For her to say otherwise would have been surprising. Mme Plante was elected mayor of Montreal in 2017 by declaring this: “I am going to be the mayor of mobility! » At the time, she promised to buy 300 brand new hybrid buses to increase the service of the Société de transport de Montréal (STM).
Ephemeral projects
Mme Plante, later, pulled a pink line project out of his hat to illustrate his ambition to make things happen, and not just in cars. Then, more recently, she reiterated her intention to provide Montreal with a large tram network… by 2050 at the latest.

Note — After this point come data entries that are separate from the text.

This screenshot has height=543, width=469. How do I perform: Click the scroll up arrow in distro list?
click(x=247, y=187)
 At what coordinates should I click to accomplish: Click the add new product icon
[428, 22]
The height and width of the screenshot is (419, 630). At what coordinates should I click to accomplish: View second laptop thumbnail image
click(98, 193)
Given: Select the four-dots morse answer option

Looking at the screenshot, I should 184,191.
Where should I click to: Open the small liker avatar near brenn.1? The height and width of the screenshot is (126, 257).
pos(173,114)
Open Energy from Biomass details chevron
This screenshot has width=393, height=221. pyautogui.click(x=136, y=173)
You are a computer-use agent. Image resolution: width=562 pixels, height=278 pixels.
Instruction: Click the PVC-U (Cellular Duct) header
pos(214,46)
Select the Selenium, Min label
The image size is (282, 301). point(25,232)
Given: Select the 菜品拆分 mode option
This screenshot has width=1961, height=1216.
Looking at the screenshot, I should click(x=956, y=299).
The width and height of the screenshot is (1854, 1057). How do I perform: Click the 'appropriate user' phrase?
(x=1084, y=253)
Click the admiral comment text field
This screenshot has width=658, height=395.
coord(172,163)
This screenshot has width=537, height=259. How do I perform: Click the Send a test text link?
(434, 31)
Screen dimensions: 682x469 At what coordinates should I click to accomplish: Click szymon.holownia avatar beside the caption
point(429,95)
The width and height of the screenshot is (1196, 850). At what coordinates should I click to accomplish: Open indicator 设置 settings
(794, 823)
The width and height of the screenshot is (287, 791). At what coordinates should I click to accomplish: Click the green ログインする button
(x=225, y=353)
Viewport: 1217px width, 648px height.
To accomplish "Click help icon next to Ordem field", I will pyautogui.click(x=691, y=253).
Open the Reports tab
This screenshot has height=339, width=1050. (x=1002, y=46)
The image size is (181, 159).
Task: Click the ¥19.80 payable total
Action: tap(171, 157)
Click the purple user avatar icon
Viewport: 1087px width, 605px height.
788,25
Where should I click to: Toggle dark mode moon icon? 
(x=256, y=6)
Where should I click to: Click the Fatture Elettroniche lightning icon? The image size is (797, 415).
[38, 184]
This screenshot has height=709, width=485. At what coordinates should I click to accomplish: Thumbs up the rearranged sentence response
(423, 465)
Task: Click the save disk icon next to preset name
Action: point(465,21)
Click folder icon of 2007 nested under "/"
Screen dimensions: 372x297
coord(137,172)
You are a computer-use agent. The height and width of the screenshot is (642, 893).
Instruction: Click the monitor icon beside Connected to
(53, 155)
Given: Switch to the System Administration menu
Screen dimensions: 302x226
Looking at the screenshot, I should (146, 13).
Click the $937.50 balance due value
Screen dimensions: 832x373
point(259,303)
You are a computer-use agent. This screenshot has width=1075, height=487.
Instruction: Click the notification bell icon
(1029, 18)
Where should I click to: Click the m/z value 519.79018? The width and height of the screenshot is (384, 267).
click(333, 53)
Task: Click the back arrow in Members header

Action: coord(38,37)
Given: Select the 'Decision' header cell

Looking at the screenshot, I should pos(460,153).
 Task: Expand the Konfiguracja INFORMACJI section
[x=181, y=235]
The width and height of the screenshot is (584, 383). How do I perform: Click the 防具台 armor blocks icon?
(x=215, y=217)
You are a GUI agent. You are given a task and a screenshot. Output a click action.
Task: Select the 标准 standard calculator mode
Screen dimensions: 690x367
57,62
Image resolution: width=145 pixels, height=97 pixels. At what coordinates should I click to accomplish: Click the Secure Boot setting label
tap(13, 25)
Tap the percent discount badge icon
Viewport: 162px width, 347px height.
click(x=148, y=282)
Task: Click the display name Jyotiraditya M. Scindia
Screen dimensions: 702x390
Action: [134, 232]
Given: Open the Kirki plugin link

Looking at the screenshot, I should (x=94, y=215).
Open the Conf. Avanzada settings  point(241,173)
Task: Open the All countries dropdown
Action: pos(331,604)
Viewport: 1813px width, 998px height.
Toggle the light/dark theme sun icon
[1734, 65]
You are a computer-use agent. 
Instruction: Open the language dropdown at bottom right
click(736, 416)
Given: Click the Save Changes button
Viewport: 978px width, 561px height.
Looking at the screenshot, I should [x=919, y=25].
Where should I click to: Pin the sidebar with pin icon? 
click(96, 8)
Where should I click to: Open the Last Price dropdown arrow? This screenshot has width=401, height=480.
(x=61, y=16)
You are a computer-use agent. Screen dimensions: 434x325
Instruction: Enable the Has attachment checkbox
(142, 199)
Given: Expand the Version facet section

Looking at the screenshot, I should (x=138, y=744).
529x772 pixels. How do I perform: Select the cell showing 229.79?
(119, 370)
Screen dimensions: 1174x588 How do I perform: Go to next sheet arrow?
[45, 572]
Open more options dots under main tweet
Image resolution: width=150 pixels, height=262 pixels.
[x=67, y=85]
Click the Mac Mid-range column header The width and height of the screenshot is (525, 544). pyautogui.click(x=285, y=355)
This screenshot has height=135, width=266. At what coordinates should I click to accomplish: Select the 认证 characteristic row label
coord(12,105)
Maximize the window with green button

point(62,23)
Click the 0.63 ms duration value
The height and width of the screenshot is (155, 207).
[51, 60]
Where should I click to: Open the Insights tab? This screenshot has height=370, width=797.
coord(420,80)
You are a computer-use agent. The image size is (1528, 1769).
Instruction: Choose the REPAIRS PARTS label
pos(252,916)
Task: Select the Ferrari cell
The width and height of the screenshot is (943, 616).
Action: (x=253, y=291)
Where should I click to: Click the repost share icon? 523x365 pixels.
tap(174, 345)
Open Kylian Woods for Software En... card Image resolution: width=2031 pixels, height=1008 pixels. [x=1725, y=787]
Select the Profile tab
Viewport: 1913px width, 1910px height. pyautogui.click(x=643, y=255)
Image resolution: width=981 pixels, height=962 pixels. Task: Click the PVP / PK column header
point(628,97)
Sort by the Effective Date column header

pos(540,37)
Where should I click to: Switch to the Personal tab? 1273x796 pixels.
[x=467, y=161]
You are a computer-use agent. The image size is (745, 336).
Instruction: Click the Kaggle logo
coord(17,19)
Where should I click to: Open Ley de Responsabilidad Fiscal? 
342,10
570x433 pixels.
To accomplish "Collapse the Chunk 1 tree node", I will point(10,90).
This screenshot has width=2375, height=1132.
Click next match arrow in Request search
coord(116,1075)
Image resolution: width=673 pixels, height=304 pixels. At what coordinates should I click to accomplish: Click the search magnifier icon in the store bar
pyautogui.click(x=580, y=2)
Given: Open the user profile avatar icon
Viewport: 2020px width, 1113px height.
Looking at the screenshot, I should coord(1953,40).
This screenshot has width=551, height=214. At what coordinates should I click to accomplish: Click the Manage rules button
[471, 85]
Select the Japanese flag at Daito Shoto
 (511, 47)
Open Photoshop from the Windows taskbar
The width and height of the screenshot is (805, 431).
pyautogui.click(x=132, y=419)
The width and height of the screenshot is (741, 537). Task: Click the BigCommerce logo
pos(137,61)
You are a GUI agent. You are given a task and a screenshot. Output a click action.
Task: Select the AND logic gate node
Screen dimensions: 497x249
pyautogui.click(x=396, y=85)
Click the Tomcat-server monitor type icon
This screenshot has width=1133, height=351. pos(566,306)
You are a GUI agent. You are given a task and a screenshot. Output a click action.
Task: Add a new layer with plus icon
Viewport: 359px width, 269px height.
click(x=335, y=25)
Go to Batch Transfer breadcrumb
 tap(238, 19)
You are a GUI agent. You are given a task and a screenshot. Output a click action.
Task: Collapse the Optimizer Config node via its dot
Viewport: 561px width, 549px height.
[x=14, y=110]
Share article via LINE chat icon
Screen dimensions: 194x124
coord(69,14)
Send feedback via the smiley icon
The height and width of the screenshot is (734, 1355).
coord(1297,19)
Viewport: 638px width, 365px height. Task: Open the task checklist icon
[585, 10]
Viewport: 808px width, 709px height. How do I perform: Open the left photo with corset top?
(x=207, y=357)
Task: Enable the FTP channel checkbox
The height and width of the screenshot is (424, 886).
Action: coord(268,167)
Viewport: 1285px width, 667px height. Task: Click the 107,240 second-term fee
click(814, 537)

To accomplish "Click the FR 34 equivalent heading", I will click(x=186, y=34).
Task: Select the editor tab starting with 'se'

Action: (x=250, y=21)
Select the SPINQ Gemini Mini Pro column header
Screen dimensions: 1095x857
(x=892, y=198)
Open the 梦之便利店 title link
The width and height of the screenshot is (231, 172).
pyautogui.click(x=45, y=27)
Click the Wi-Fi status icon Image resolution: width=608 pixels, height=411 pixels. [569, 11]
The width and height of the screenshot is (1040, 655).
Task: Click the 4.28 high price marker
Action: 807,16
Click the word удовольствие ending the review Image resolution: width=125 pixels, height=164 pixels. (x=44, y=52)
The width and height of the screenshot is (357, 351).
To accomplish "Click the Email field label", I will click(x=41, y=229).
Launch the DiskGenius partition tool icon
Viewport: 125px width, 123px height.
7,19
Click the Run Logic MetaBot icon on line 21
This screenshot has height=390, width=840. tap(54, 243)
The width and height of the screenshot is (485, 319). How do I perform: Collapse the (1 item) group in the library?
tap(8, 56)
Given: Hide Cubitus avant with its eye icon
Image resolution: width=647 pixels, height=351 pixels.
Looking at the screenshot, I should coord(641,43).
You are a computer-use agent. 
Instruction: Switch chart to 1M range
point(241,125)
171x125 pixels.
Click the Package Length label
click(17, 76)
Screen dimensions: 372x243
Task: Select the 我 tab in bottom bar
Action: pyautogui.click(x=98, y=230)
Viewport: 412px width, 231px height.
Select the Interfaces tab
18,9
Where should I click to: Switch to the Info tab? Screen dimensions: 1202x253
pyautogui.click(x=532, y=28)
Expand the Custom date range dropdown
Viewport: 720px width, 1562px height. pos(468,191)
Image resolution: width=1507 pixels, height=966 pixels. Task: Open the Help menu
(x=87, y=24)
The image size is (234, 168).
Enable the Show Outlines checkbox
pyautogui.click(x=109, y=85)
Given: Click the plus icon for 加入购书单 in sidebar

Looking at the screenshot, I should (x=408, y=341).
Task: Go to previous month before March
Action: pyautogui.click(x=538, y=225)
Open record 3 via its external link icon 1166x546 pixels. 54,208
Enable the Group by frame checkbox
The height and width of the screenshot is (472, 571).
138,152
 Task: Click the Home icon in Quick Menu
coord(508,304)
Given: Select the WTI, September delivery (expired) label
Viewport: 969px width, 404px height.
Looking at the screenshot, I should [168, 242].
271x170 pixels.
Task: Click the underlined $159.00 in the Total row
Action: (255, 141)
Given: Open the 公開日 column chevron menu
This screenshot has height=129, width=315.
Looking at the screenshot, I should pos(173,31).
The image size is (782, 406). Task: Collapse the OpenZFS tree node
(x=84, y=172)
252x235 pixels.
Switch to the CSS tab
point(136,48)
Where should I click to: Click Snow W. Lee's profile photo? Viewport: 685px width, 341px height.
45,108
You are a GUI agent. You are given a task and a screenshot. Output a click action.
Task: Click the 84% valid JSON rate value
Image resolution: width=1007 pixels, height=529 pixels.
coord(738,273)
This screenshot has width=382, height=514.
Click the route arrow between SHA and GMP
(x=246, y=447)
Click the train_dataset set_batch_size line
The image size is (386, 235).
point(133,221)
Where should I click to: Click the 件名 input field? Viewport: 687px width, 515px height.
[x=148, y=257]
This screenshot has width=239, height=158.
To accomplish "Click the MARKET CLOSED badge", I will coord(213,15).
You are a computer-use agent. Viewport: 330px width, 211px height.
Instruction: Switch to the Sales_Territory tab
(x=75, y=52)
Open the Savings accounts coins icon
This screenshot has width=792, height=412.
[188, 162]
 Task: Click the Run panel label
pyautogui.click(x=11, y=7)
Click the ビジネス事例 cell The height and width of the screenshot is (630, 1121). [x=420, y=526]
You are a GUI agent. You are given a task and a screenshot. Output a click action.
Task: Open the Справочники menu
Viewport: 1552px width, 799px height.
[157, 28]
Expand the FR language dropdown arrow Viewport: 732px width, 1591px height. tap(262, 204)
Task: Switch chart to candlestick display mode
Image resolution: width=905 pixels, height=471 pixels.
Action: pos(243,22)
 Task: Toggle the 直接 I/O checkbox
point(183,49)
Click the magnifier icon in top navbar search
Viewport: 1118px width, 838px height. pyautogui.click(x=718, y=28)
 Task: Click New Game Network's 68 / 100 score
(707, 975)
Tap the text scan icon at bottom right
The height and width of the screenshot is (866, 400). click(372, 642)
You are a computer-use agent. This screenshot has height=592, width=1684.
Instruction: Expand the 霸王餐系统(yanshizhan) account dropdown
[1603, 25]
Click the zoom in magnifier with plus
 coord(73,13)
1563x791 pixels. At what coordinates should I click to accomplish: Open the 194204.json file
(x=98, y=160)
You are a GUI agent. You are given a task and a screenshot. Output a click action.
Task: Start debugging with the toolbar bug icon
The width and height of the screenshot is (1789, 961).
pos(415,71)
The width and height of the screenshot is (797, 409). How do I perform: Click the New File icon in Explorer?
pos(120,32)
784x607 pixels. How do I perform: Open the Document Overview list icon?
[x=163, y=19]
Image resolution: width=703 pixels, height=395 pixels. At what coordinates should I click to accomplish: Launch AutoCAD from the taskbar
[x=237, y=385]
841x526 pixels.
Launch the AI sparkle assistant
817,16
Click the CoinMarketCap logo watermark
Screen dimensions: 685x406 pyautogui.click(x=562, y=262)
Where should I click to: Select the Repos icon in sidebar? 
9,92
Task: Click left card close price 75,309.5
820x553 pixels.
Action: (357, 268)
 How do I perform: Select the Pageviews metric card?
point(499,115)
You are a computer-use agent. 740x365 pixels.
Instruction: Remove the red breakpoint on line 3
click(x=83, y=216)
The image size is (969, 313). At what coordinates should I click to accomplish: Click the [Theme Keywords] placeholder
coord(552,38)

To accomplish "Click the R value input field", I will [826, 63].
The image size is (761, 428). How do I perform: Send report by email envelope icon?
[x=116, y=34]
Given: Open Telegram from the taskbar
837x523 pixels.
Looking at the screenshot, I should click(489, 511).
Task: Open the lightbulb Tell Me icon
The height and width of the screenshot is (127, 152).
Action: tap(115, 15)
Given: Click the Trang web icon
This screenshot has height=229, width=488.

For one summer, in 2019, Montreal pushed the boldness of mobility by testing a self-service electric scooter service. You don’t find just one, but often two, if not even four or five, in competition, in most large cities in the United States and in several European countries.
This project did not last. Too dangerous. As with the turn to the right: Quebec is portrayed as being incapable of the same discipline in its transportation as the rest of the planet.
The first and last kilometers are, however, in urban transport and even in the suburbs, the key to the success of all public transport: if they could go from the house or the office to the bus station, from metro or train without taking their car, a significant portion of urban travelers would prefer to travel this way.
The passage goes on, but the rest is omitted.